-- Problem requirements --
Given the records below, would you repeat exactly the lines that begin at the one containing "Kwa Mukoo Primary School Population, Location, and 2023 KCPE…" and end at the one containing "Marani (132, 1510)", inclusive?

-- Provided records --
# # # # #
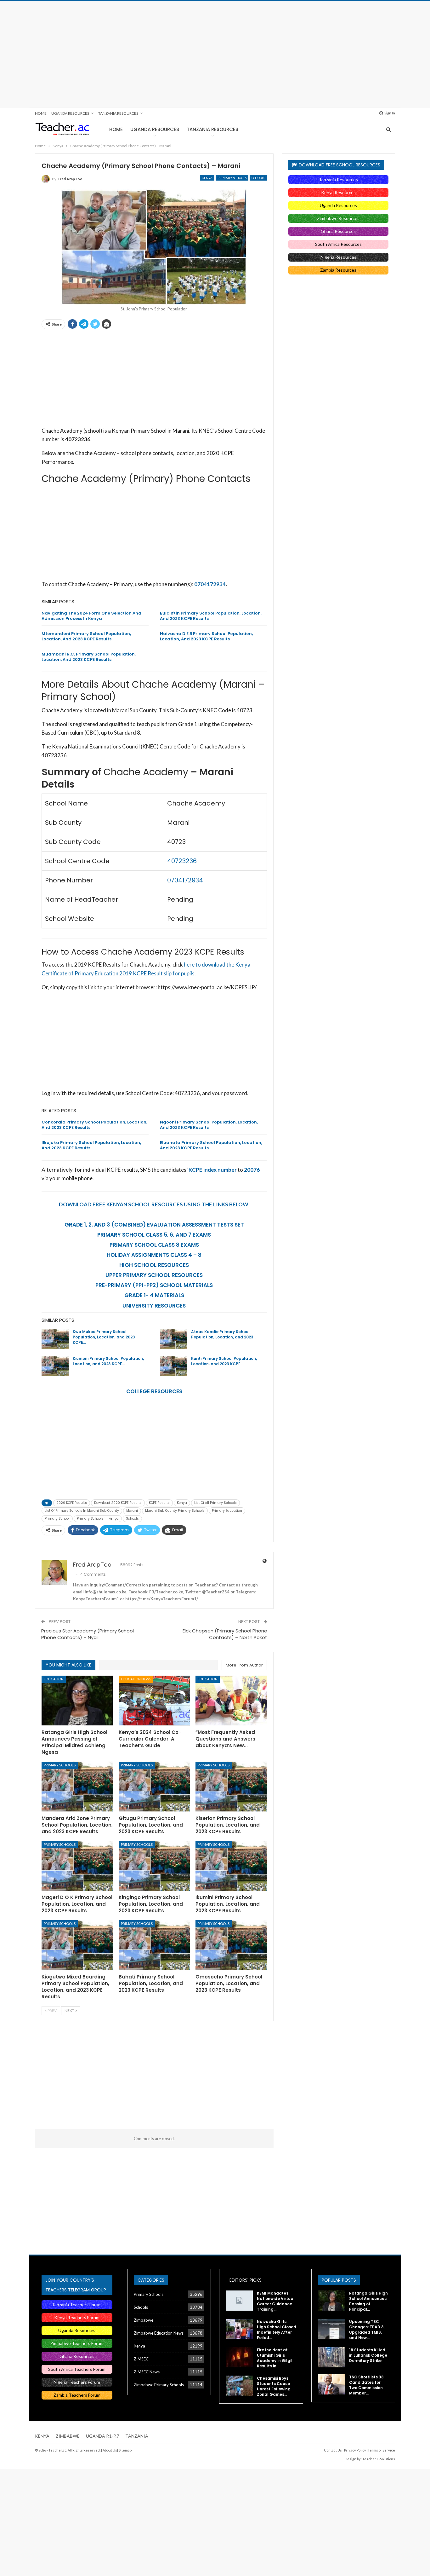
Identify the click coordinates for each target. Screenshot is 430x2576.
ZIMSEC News (147, 2371)
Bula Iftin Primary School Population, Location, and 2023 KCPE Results (211, 615)
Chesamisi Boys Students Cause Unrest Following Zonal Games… (274, 2386)
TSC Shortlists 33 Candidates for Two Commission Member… (366, 2385)
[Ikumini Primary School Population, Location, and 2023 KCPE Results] (231, 1866)
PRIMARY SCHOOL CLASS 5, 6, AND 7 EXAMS (154, 1235)
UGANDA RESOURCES (70, 113)
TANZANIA (136, 2436)
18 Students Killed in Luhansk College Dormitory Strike (368, 2355)
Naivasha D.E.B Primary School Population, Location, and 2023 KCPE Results (206, 636)
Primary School (57, 1518)
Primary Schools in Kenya (98, 1518)
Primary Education (227, 1510)
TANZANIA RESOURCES (118, 113)
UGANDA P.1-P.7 (102, 2436)
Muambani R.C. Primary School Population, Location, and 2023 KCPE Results (89, 656)
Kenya (207, 178)
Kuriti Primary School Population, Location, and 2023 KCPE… (224, 1361)
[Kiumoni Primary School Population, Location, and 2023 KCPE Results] (55, 1366)
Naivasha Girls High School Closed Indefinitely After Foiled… (276, 2329)
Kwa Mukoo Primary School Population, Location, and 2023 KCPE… (104, 1337)
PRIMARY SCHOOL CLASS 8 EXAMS (154, 1245)
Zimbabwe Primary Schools (159, 2384)
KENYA (42, 2436)
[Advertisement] (215, 54)
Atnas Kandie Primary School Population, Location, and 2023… (223, 1334)
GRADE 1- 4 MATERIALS (154, 1295)
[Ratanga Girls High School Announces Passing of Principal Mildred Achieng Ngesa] (77, 1701)
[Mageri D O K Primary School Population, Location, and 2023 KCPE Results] (77, 1866)
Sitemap (125, 2450)
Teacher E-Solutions (378, 2459)
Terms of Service (381, 2450)
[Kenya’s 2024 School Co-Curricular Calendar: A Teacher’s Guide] (154, 1701)
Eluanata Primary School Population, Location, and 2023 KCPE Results (211, 1145)
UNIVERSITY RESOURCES (154, 1305)
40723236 (182, 861)
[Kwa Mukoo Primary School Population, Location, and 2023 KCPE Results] (55, 1339)
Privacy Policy (355, 2450)
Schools (258, 178)
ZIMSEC (141, 2358)
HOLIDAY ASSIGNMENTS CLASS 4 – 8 (154, 1255)
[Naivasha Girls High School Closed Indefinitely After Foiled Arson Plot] (239, 2329)
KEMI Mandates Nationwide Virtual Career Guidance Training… (276, 2301)
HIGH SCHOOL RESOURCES (154, 1265)
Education (54, 1679)
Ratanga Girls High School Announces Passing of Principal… (368, 2301)
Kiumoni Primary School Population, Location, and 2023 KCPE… (108, 1361)
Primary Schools (232, 178)
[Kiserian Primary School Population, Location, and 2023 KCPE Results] (231, 1786)
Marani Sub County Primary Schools (175, 1510)
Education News (136, 1679)
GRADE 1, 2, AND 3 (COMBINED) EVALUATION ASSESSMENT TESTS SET (154, 1224)
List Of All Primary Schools (215, 1502)
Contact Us (333, 2450)
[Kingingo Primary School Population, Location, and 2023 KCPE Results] (154, 1866)
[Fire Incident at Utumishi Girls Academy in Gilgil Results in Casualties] (239, 2357)
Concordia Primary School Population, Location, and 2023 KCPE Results (94, 1124)
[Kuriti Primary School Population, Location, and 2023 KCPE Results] (173, 1366)
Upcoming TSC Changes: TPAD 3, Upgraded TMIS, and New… (367, 2329)
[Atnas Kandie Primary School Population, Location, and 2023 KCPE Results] (173, 1339)
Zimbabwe (143, 2320)
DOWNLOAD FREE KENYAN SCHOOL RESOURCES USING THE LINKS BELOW (153, 1204)
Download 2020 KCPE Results (118, 1502)
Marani (132, 1510)
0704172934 (210, 584)
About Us (110, 2450)
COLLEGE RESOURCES (154, 1391)
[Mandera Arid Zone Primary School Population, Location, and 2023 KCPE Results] (77, 1786)
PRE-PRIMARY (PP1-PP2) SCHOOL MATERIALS (154, 1285)
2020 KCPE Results (71, 1502)
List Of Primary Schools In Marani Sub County (82, 1510)
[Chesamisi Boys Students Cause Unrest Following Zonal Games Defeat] (239, 2386)
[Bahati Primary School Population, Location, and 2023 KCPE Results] (154, 1945)
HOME (41, 113)
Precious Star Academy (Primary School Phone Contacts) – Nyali (87, 1634)
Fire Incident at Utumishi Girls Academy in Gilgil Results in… (274, 2358)
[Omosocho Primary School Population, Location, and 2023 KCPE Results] (231, 1945)
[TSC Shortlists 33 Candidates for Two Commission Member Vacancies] (331, 2384)
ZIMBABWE (68, 2436)
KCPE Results (159, 1502)
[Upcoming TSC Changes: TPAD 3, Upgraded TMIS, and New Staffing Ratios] (331, 2329)
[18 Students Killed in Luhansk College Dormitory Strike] (331, 2357)
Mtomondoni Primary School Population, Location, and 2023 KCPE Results (86, 636)
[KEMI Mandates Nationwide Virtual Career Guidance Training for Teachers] (239, 2300)
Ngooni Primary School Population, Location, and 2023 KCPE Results (209, 1124)
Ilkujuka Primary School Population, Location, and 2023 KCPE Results (91, 1145)
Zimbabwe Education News (159, 2333)
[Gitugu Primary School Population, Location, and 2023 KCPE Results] (154, 1786)
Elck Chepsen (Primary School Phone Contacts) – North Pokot (225, 1634)
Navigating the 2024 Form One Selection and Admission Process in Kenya (91, 615)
# # # # #
-- Exercise answer --
Kwa Mukoo Primary School Population, Location, and 2023 KCPE… (104, 1337)
PRIMARY SCHOOL CLASS 8 EXAMS (154, 1245)
Zimbabwe Primary Schools (159, 2384)
KENYA (42, 2436)
[Advertisement] (215, 54)
Atnas Kandie Primary School Population, Location, and 2023… (223, 1334)
GRADE 1- 4 MATERIALS (154, 1295)
[Ratanga Girls High School Announces Passing of Principal Mildred Achieng Ngesa] (77, 1701)
[Mageri D O K Primary School Population, Location, and 2023 KCPE Results] (77, 1866)
Sitemap (125, 2450)
Teacher E-Solutions (378, 2459)
Terms of Service (381, 2450)
[Kenya’s 2024 School Co-Curricular Calendar: A Teacher’s Guide] (154, 1701)
Eluanata Primary School Population, Location, and 2023 KCPE Results (211, 1145)
UNIVERSITY RESOURCES (154, 1305)
40723236 (182, 861)
[Kwa Mukoo Primary School Population, Location, and 2023 KCPE Results] (55, 1339)
Privacy Policy (355, 2450)
Schools (258, 178)
ZIMSEC (141, 2358)
HOLIDAY ASSIGNMENTS CLASS 4 – 8 (154, 1255)
[Naivasha Girls High School Closed Indefinitely After Foiled Arson Plot] (239, 2329)
KEMI Mandates Nationwide Virtual Career Guidance Training… (276, 2301)
HIGH SCHOOL RESOURCES (154, 1265)
Education (54, 1679)
Ratanga Girls High School Announces Passing of Principal… (368, 2301)
Kiumoni Primary School Population, Location, and 2023 KCPE… (108, 1361)
Primary Schools (232, 178)
[Kiserian Primary School Population, Location, and 2023 KCPE Results] (231, 1786)
Marani Sub County Primary Schools (175, 1510)
Education News (136, 1679)
GRADE 1, 2, AND 3 (COMBINED) EVALUATION ASSESSMENT TESTS SET (154, 1224)
List Of All Primary Schools (215, 1502)
Contact Us (333, 2450)
[Kingingo Primary School Population, Location, and 2023 KCPE Results] (154, 1866)
[Fire Incident at Utumishi Girls Academy in Gilgil Results in Casualties] (239, 2357)
Concordia Primary School Population, Location, and 2023 KCPE Results (94, 1124)
[Kuriti Primary School Population, Location, and 2023 KCPE Results] (173, 1366)
Upcoming TSC Changes: TPAD 3, Upgraded TMIS, and New… (367, 2329)
[Atnas Kandie Primary School Population, Location, and 2023 KCPE Results] (173, 1339)
Zimbabwe (143, 2320)
DOWNLOAD FREE KENYAN SCHOOL RESOURCES USING THE LINKS BELOW (153, 1204)
Download 2020 KCPE Results (118, 1502)
Marani (132, 1510)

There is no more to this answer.